# What to produce
Produce a verbatim copy of the following records, leaving out all pictures.

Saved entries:
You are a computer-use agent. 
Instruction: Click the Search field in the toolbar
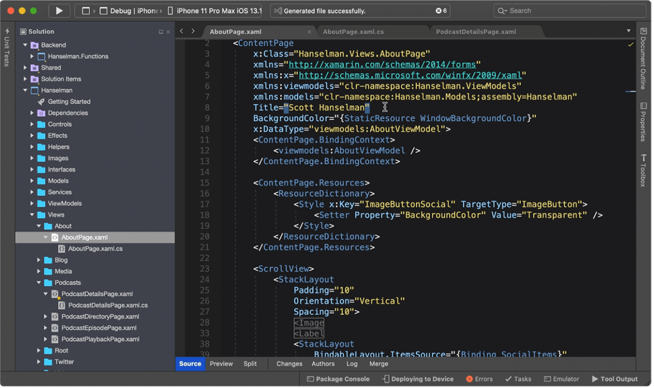point(568,10)
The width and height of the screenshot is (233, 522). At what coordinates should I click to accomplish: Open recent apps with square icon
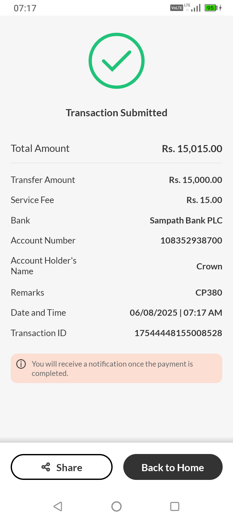pos(175,506)
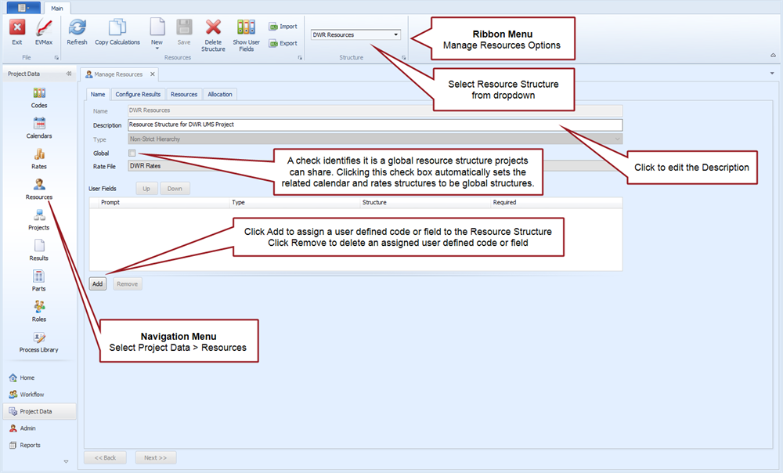The width and height of the screenshot is (783, 473).
Task: Open Codes in Project Data panel
Action: pyautogui.click(x=39, y=97)
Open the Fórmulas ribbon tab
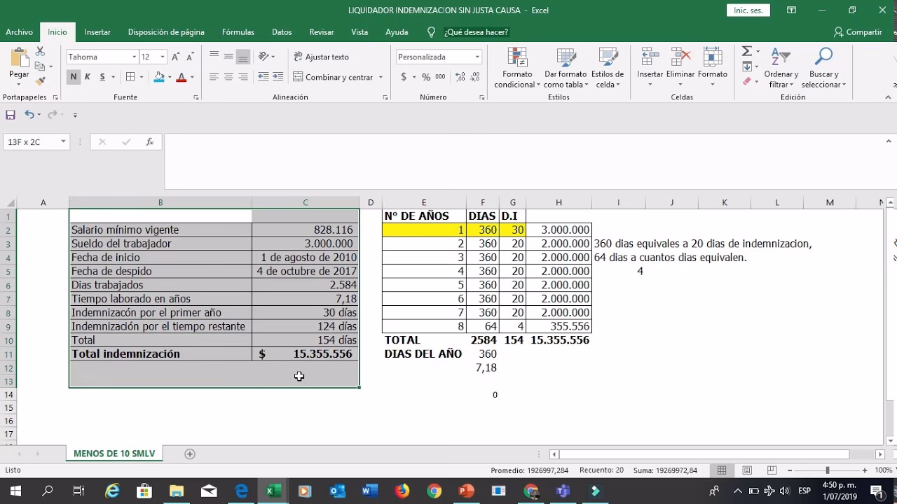 [238, 32]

# Response
You are a computer-use agent. 
Instruction: Click the Search field in the toolbar
point(568,10)
The width and height of the screenshot is (233, 522). At what coordinates should I click to accomplish: Open recent apps with square icon
pos(175,506)
The width and height of the screenshot is (783, 473).
Task: Open Codes in Project Data panel
Action: pyautogui.click(x=39, y=97)
Open the Fórmulas ribbon tab
 [238, 32]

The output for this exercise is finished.